Wednesday, January 23, 2008

Got Milk?

A Warning: If you are squeamish about mother-type things (most especially that mother of all mother things - the breast) then just stop reading right now.

Okay then. Breastfeeding has been on my mind lately. No plans to take it up again, of course, but I've had one of those odd full-circle moments that sometimes happen in life. My first baby and I had a really tumultuous nursing experience. Her mouth was itty bitty and my breasts were incompetent. We made it eight weeks. The other mom's in my little post-partum yoga group would gasp and avert their heads when they saw my breasts - they were that bad. After several bouts of really severe mastitis (if you don't know, that's this lovely thing when your tits feel like masts) my midwife (MY MIDWIFE!) said, "time to quit, darling. Your health is declining and the baby is losing weight."

So, I became intimately familiar with cabbage leaves. Later that year I was at one of those faculty mixer-type things that grad students who teach sometimes get invited to and the wife of one of my favorite professors was there. We began talking about mother-type things because my friend was about to rush off to nurse her baby. The prof's wife got this look on her face that, for some reason, stuck in my head. It was a look both proud and defiant, with just a glint of malice. She then said, "My youngest is five and I still have milk."

Huh? She then went on to declare that she didn't actually nurse the child anymore, but the milk just never completely left. My brain tucked that little moment away.
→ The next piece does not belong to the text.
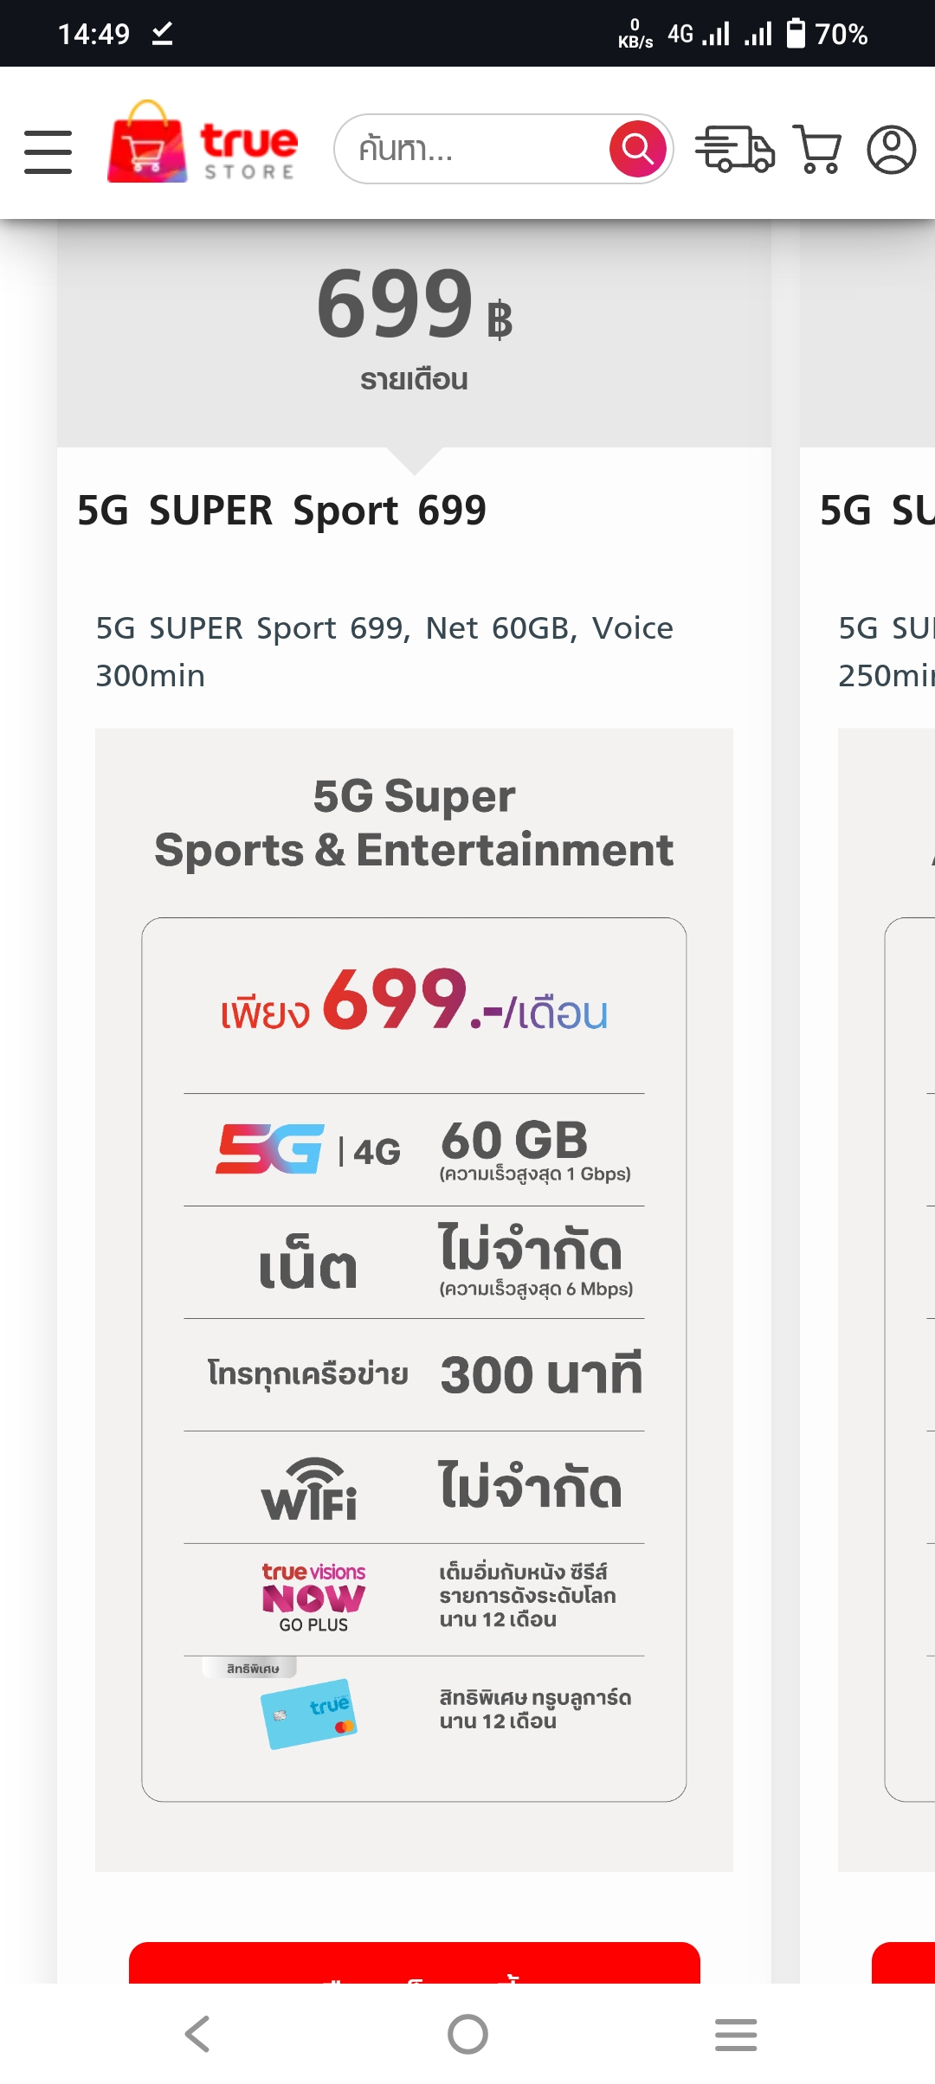Select the red package button at bottom
Screen dimensions: 935x2084
(415, 1963)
Flash forward a few years. I have my second baby and triumph above all nursing issues. I nurse him for nearly two years and even after I cut him off he keeps asking for another three years. Poor thing. The reason I cut him off to begin with was because he was the most acrobatic nurser of all time and I just could not see allowing my nipples to continue to stretch like Cirque props.

I'm haven't been sad to give up nursing. Until recently. You see, there's this baby boom in my neighborhood and our discussion boards are full of all the young mother's giving each other nursing advice and lamenting the stares and shock of strangers.

And now I understand the professor's wife. Saying to women in the full flush of their childbearing years that I HAVE MILK is a certain claim on your own youth. Milk is bounty, it's beneficience, it's beauty, it's the elixir of life (literally!). When you have milk, you are a woman with every piece of your physical passage of life intact.

When it's gone for good, a piece of your youth goes with it.